At the risk of dating myself, this experience has made me think back to the local library I grew up with in Madison, Wisconsin in the 1940s and to compare it with what I see going on in a library of today. I realize the Gleason Public Library will be a much different institution once it moves back into its expanded and renovated quarters in the center of town, but even this glimpse into their temporary quarters has opened my eyes to how much libraries have changed over the past half-century.
Libraries of the '40s
Thinking back to my childhood, it was not unusual for my father to drop me off at the library most Saturday mornings on his way to the local sporting goods store, just a few blocks away, to rehash Friday night's football or basketball game with the other high school coaches in town. This gave me several hours on my own to pick out books, use the stereopticon to look at exotic sights in far off places, and get started on the latest Dr. Dolittle adventure orheaven forbidthe latest Nancy Drew mystery story.
The library, as I remember it, had a large reading room filled with wall-to-wall books, round tables and chairs, few patrons and a decidedly hushed atmosphere about it. The librarian would check out my books with few comments, although I could tell from her expression that Nancy Drew was not a book she felt a young reader like myself should be reading.
The library was a quiet place, maybe quieter than most, since Madison is a college town with a fine university library just down the street. But I think that's what most libraries were like back in those days.
Libraries of the 20th century
The Gleason Public Library, situated for the moment, right next door to the Mosquito office, appears to be a completely different kind of institution. Here one finds much more than a collection of books to be checked out. Libraries of the late 20th century, like Gleason, now have books in large print, paperbacks, books on tape, music CDs, videotapes of fine old and new movies, as well as videos of some of the classic Masterpiece Theatre TV series of the past. There are newspapers and a large collection of magazines available, many of which are very specialized in naturenot just copies of The Saturday Evening Post, Life, Collier's or Better Homes and Garden that were popular in my day.

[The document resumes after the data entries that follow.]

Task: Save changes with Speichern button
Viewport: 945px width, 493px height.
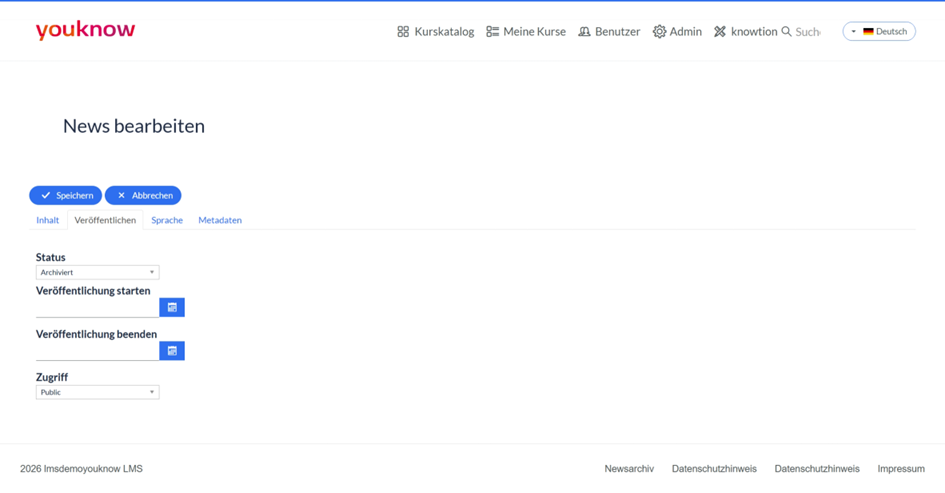Action: coord(66,195)
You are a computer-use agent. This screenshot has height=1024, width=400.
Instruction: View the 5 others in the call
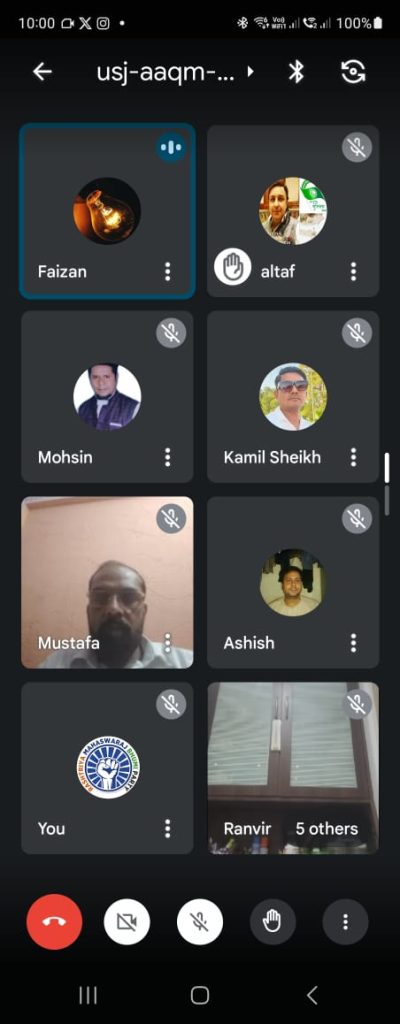click(327, 828)
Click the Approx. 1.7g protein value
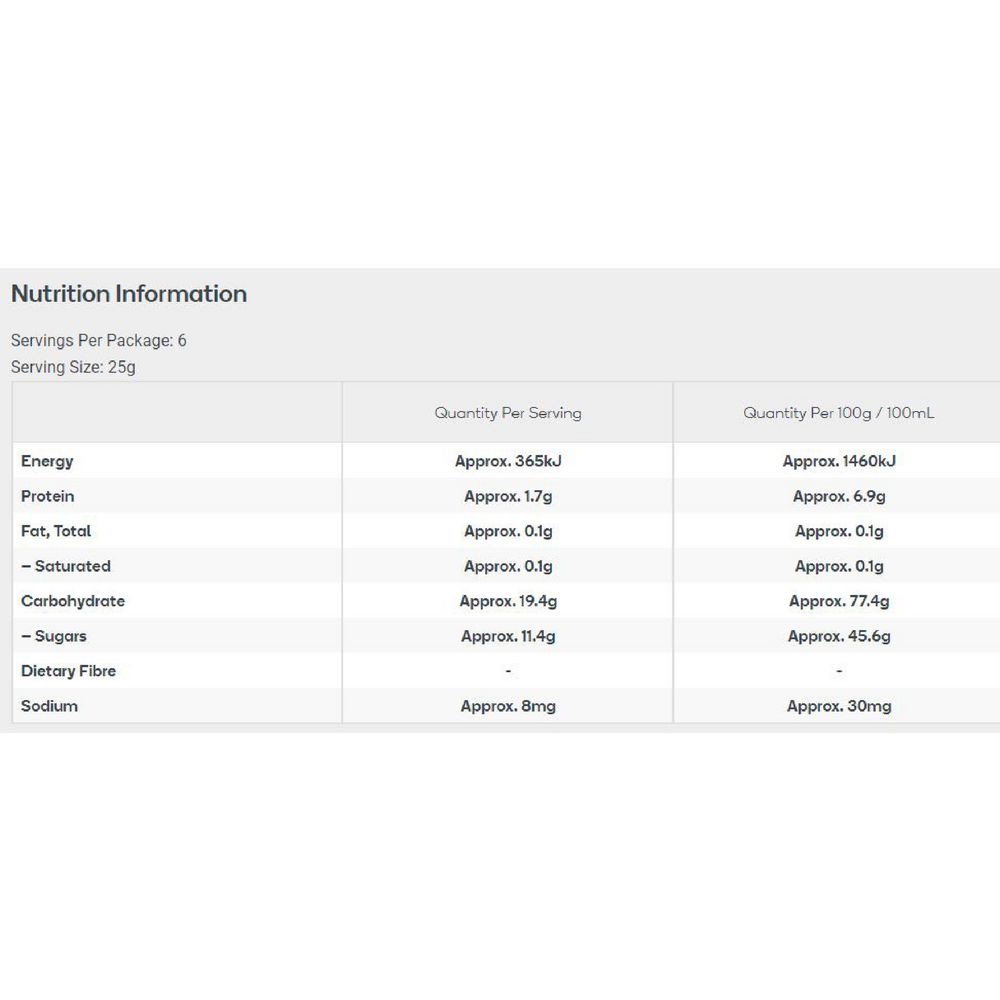 click(508, 496)
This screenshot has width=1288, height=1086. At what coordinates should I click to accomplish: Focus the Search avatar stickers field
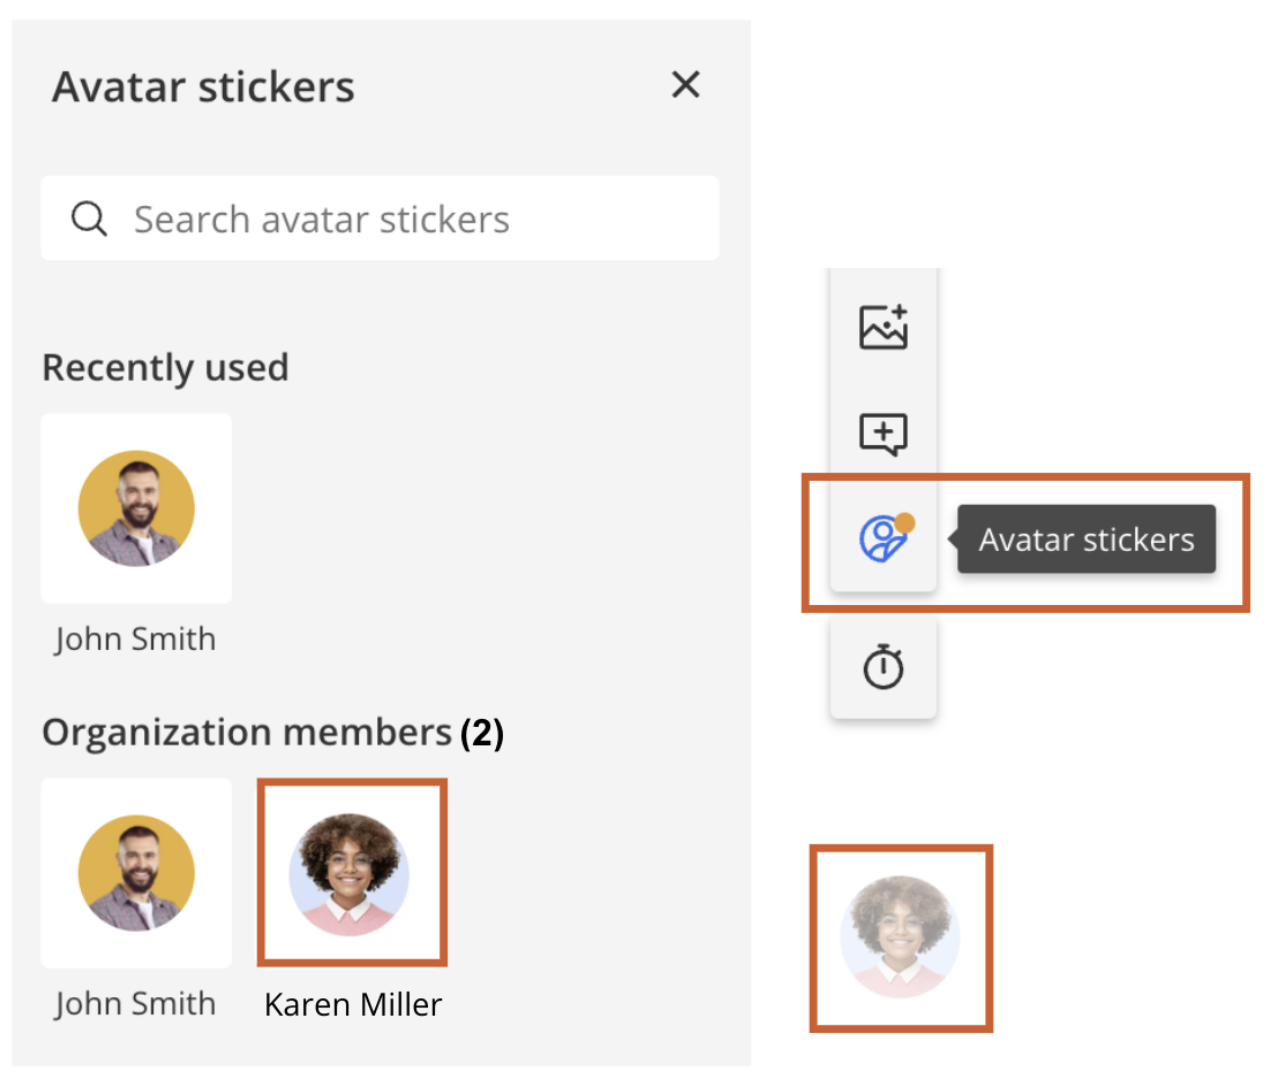click(x=380, y=218)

Computers come to the library
By far the biggest change for libraries, however, has been the use of computers, which began in 1975. Gleason Public Library Director Ellen Rauch, a library science major at Simmons College at the time, worked at the Cambridge Public Library, which had one of the first computerized systems. She remembers having had no idea back then what effect this new technology would have on libraries of the future. "The technology has been the biggest motivator of changes in libraries," says Rauch. "It is exceptional that public libraries were in the forefront with computers. When computers came along, they eliminated the quiet, behind- the-scenes, manual, time consuming, labor-intensive work that was required of librarians. They gave database records. The computer has freed up the librarian so she can spend more time with the public," adds Rauch. "Videos are another major change," notes Rauch. "Not everyone is a reader and not everyone relates to print. More formats are available, responding to what people need."

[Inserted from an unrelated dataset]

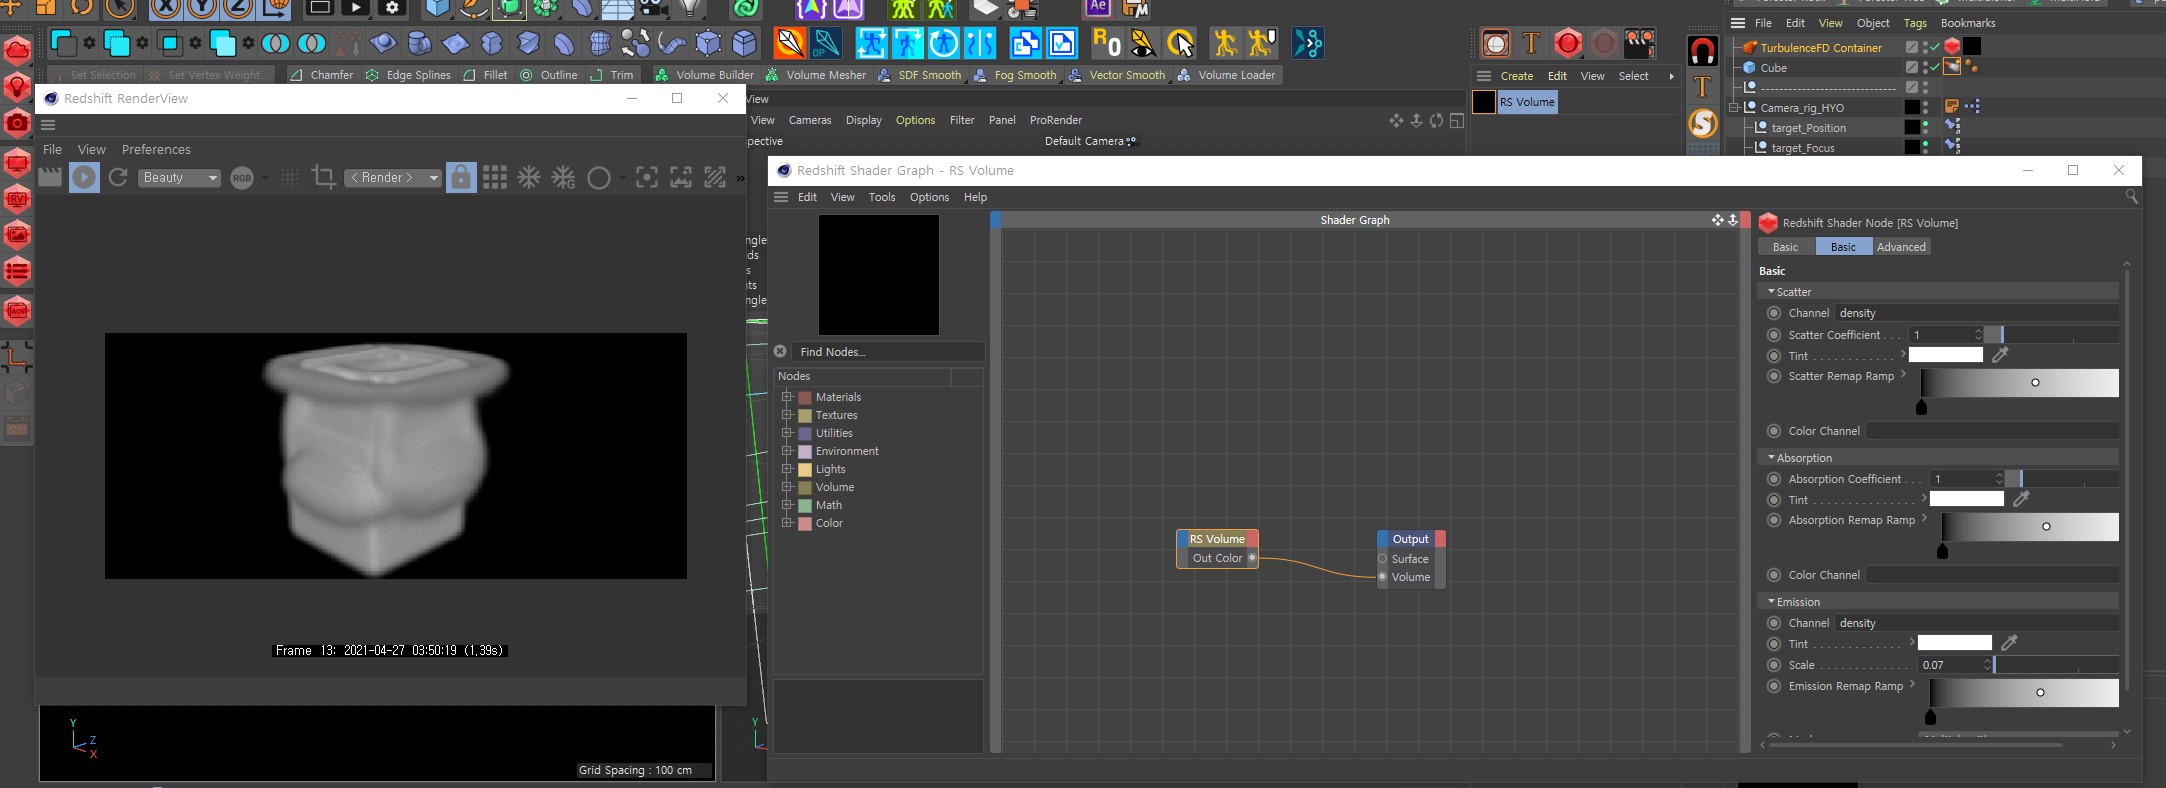Select the RS Volume material in manager
The image size is (2166, 788).
coord(1484,102)
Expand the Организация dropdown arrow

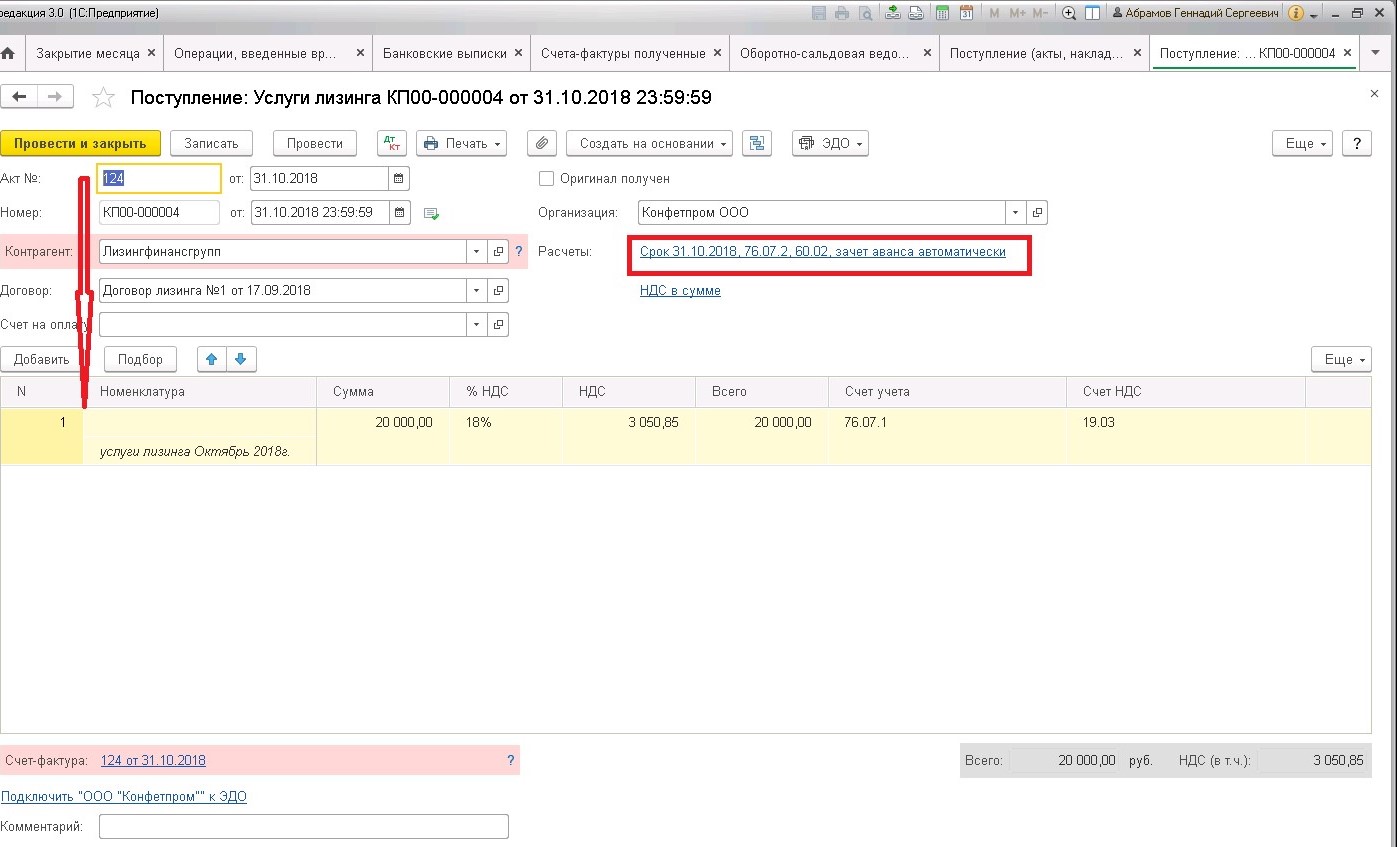(1016, 213)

Libraries have changed and the public has high expectations of their library. "Libraries are a place of activity, at least a certain level of activity," Rauch is quick to explain. There is a growing use in libraries of librarians who are no longer generalists. Librarians need special skills and training for specific parts of the job. "We know how to get at information and the public expects us to be a source for getting that information," continued Rauch.
A full-service library
The Gleason Public Library means different things to different people. Almost any day of the week, retirees sitting around the reading table going over the morning newspaper take time out to say hello and exchange pleasantries with acquaintances returning books. Patrons with an interest in stocks and bonds can use the library's Value/Line and Morningstar volumes to study investments. During the summer, 32 children attended the library's story-hour for young children, while 141 older children took part in the summer reading program.

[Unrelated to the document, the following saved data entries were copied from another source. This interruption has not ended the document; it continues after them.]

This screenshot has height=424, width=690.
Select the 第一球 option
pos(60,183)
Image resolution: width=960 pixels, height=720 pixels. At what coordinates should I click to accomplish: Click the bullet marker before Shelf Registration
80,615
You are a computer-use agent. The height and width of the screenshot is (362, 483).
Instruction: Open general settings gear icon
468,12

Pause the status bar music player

For readers who wish to obtain a book that the library either does not own or that has been checked out, a request from the library by e-mail to Andover, the regional center, can often produce books on loan from another library in less than three days. I can vouch for that speedy service. As I work at my desk, I often observe as a van pulls up in front of the library door and a carton filled with books is delivered each morning. Now I call that service!
Friday afternoons, one of the busiest times of the week at the library, students come seeking information via computers to be used over the weekend on school projects. Checking out a video is also a popular Friday afternoon pursuit. Then there are patrons with long daily commutes to work who come to the library eager to find engrossing books on tape to ease the long hours spent in the car.
Yes, the role of the library in our community, as well as that of libraries in general, has changed dramatically over the years. And I expect there is more to come, especially when the Gleason Library has space that can truly be called home.